点滴には吐き気止めも入ってるそうだが、全く効いてくれなくて私は嘔吐を繰り返していた。

「梨華大丈夫?」

朝から母が付き添いずっと背中を擦ってくれていた。
母の問いかけに返事すら出来ず、ただただ嘔吐を繰り返していた。

「梨華、少しでも口にしないと…」

抗癌剤を初めてから、何も口に出来なくなっていた。

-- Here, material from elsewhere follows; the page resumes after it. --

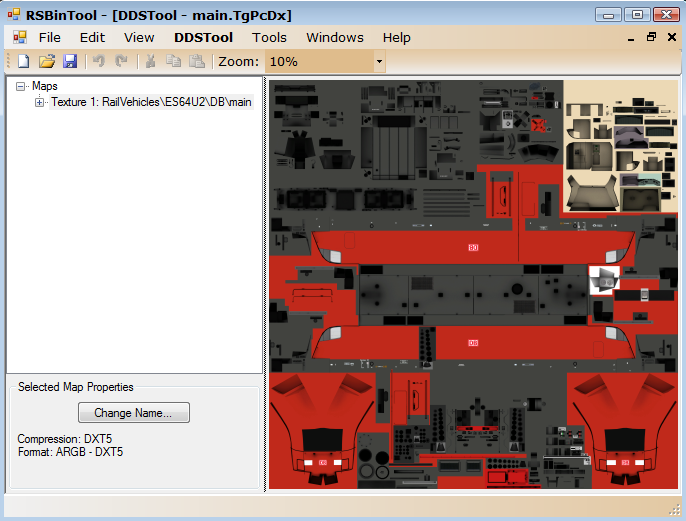Expand the Texture 1 tree node
Screen dimensions: 686x521
[x=40, y=102]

日に日に衰える私を心配して兄がスープを作って母に持たせてくれてるが、匂いだけでも吐いてしまい、水を口にするだけが精一杯だった。

抗癌剤治療が終わると体は少し楽になってきた。
だが、体が楽になったのと引き換えに髪が抜け始めていった。

そして、今朝シャワーを浴びたとき、頭を洗っていると指に沢山の髪が絡みついた。こんなにも早く髪が抜けてしまう。知っていたとはいえあまりのショックで涙が止まらない。

髪は女の命と言うひともいる。
子宮や卵巣も無くした私は何なのだろう…

誠に会いたい…

最近仕事が忙しいようで、誠は顔を見せてくれていない。

誠…
お願い会いに来て…

私はシャワー室で泣き崩れていた。